Agression de Christian Bosembe à Paris : Acte des lâches et des aigris « cons battants » !

Ils se recrutent parmi ceux qui ont vendu les parcelles de leurs parents à Kinshasa, pensant aller vivre au paradis en Europe, mais qui hélas, ont été désillusionnés de vivre plus l’enfer que le paradis dans le vieux continent que dans leur propre pays. La plupart clochards et vivant grâce à assistance sociale de la France qui les héberge, ces fameux « combattants », mieux « Cons battants » ont honte de retourner au pays qu’ils ont quitté promettant aux voisins de changer le vécu quotidien de leurs familles. Mais face à l’échec cuisant de leurs rêves, ces fameux « cons battants » ont développé en eux la haine et la jalousie et veulent deverser leurs frustrations sur les musiciens et autres personnalités politiques de leur pays la RDC, qu’ils qualifient maladroitement de « collaborateurs » des dirigeants du pays.

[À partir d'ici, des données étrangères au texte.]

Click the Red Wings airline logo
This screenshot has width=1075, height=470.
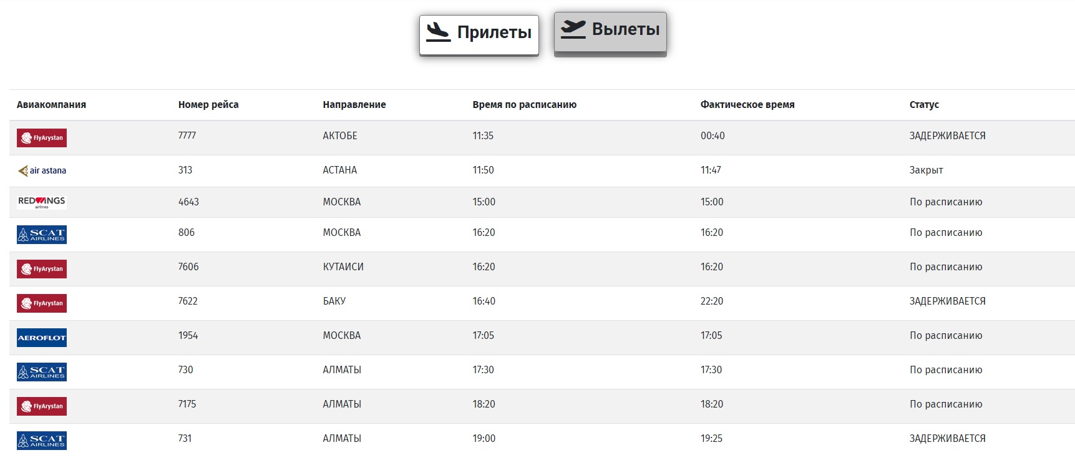42,202
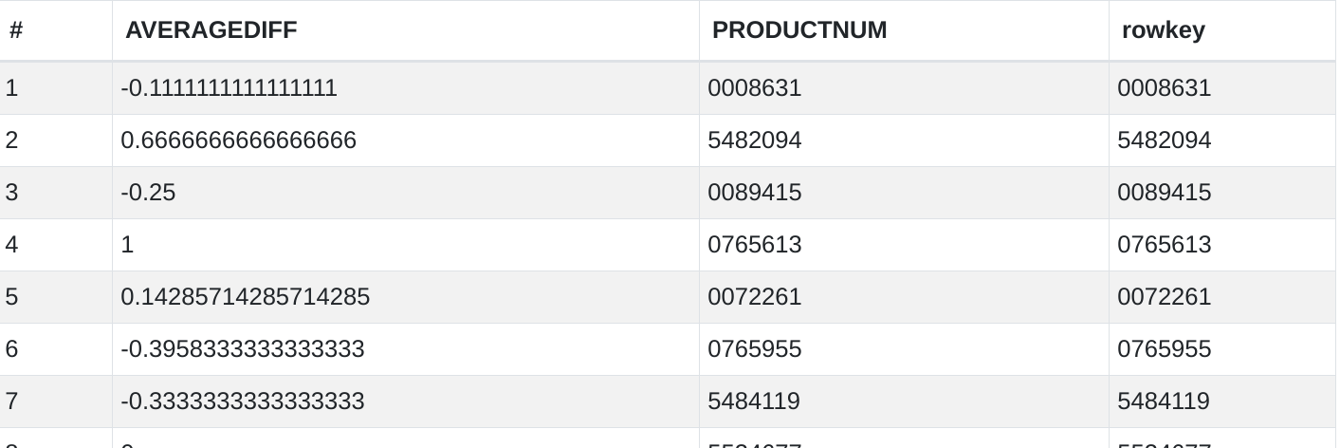The height and width of the screenshot is (448, 1340).
Task: Select 5482094 in the PRODUCTNUM column
Action: [754, 140]
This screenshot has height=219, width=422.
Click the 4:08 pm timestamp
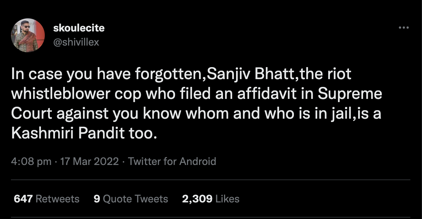click(31, 161)
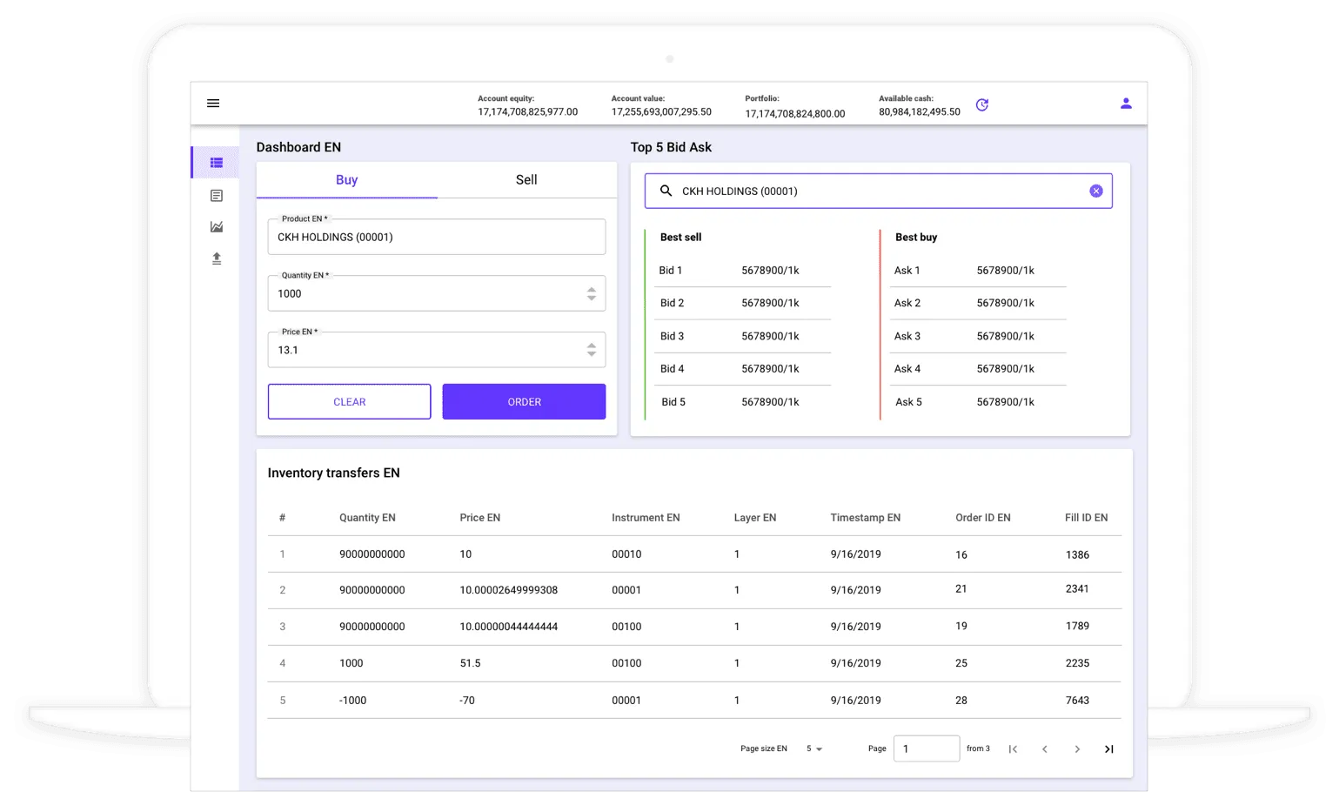Click the Product EN input field

(x=436, y=238)
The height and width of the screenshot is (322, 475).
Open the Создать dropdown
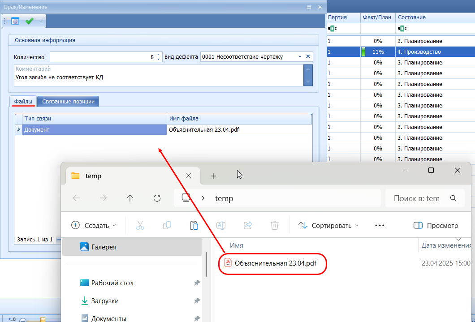click(x=94, y=225)
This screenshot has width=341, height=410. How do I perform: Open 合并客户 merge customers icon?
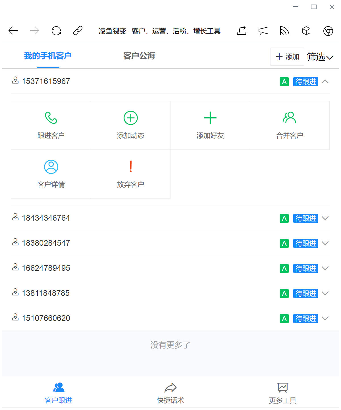[290, 118]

C’est dans cette logique de haine et d’aigreur qu’ils ont attaqué très tard dans la nuit de samedi 1er au dimanche 2 avril, le jeune Christian Bosembe, président du Conseil supérieur de l’audiovisuel et de la communication (CSAC), en séjour à Paris.

Selon les informations parvenues à Scooprdc.net, ces hors-la-loi clochards de Paris ont pris d’assaut l’hôtel où loge Christian Bosembe depuis la journée de samedi. Apparemment informé, le président du CSAC a pris soin de les éviter, faire diversion pour rentrer très tard à son hôtel. Mais c’était sans compter sur la détermination de ces « cons battants » sans emploi qui ont pris tout leur temps à l’attendre.

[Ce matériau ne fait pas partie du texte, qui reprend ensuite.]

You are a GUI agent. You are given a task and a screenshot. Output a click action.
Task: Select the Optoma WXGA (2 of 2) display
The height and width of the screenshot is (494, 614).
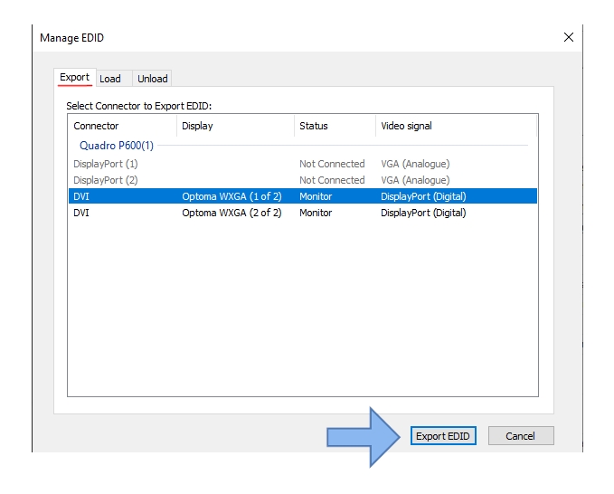point(231,213)
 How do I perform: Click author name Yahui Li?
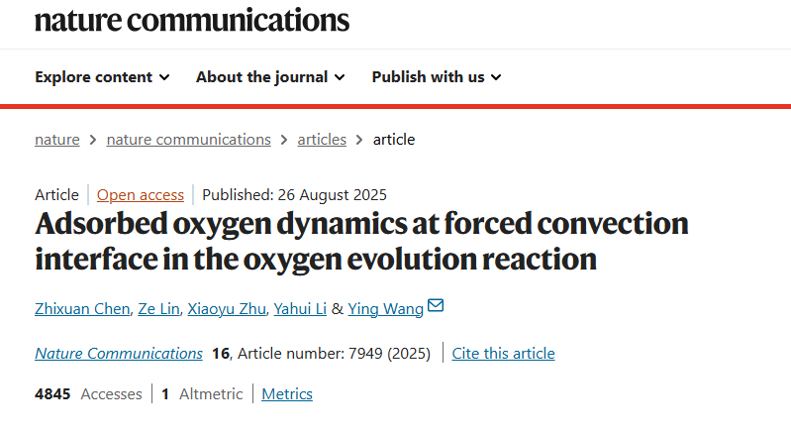coord(301,309)
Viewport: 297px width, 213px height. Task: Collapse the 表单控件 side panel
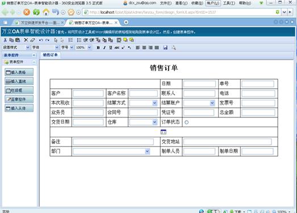pos(34,55)
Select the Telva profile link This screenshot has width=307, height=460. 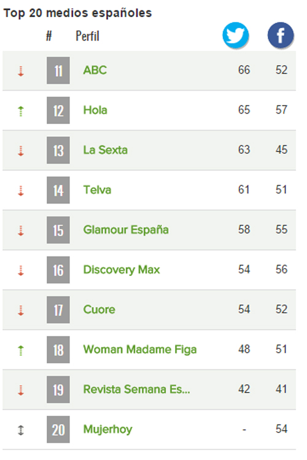tap(97, 190)
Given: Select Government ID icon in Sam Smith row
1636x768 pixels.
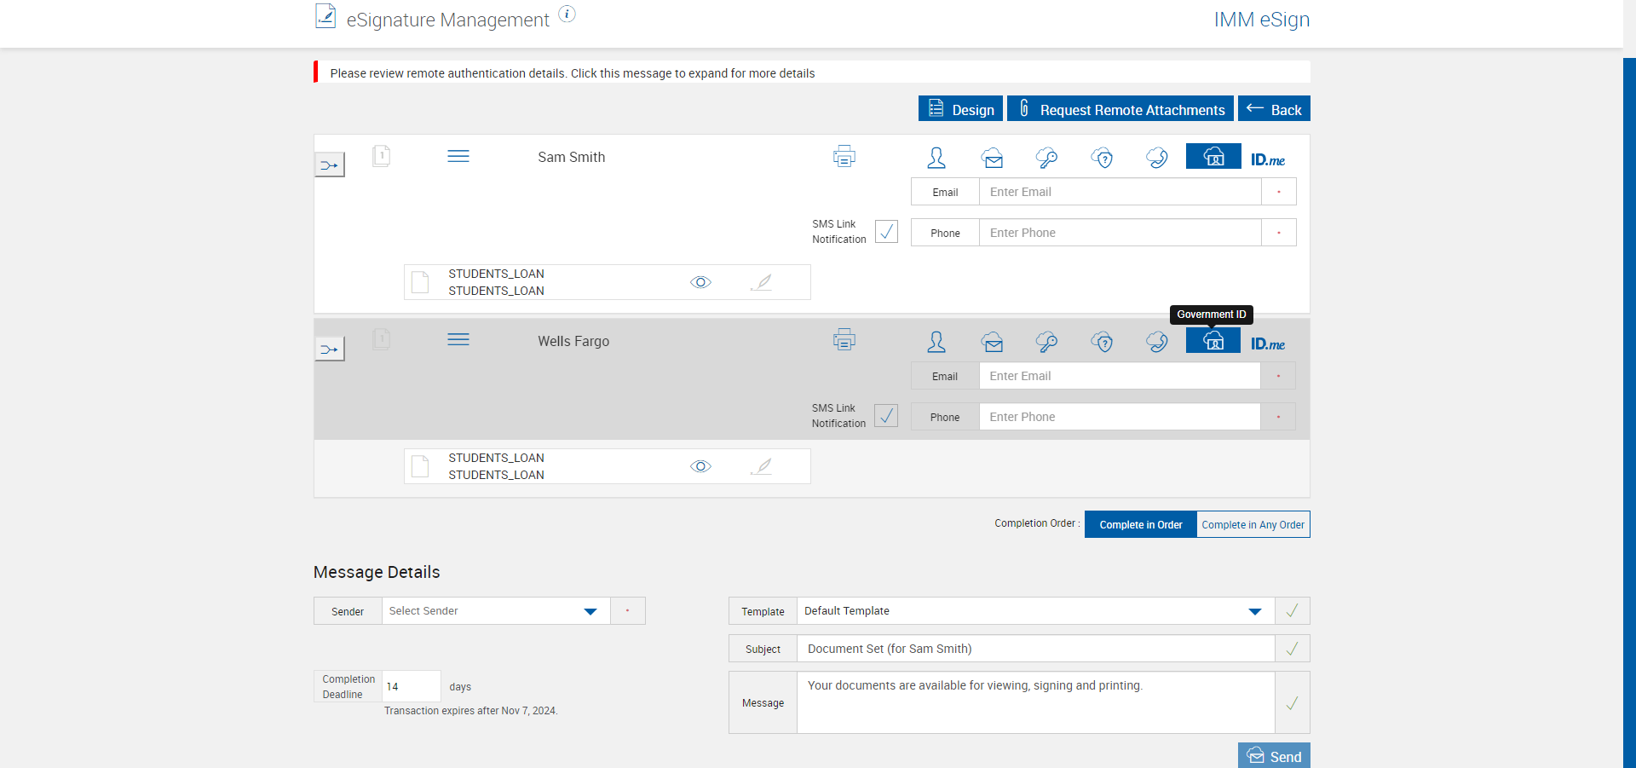Looking at the screenshot, I should tap(1213, 156).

C’est vers 2 heures que le président du CSAC est tombé dans leur guet-apens. Plus de peur que de mal, dans leur sale besogne, Bosembe s’en est sorti sans dégât. En voulant l’humilier, ils sont humiliés  eux-mêmes à la face du monde qu’ils ne défendent aucune cause. Non sans raison, parce que ce sont les mêmes qui se sont attaqués au régime Kabila qui s’attaquent au régime Tshisekedi pourtant l’un de leurs venant de la diaspora et ayant ramené beaucoup d’entre eux au pays pour l’aider dans sa gouvernance.

S’attaquer à une personne qui ne régule que les médias dans son pays en le qualifiant de « collabo » n’est que « acte des lâches et des agris » par jalousie mal placée. Les vrais Congolais de la diaspora qui ont du travail et gagnent paisiblement leur vie ne livrent pas ce mauvais combat de « cons battants ».      

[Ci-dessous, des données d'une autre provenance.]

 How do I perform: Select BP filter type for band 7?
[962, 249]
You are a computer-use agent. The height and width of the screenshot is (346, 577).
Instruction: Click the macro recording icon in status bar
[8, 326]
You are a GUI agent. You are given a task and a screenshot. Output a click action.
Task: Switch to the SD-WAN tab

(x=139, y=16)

Condamnant cette agression des lâches et aigris, le ministre de la Communication et des médias, Patrick Muyaya, a promis de travailler avec les autorités françaises pour que ces hors-la-loi soient sévèrement sanctionnés. En même temps, l’agressé Bosembe a déposé une plainte auprès de la police et d’ici là, que les Congolais ne soient pas surpris que les personnes qui l’ont agressé, la plupart de « sans papiers », soient rapatriés à Kinshasa d’autant plus que la personne qui accompagnait le président du CSAC à son hôtel semble reconnaitre quelques-uns d’entre eux. « Autre temps, autres mœurs », doivent comprendre ces compatriotes qui ont fait vendre tous à leurs parents pour un faux paradis.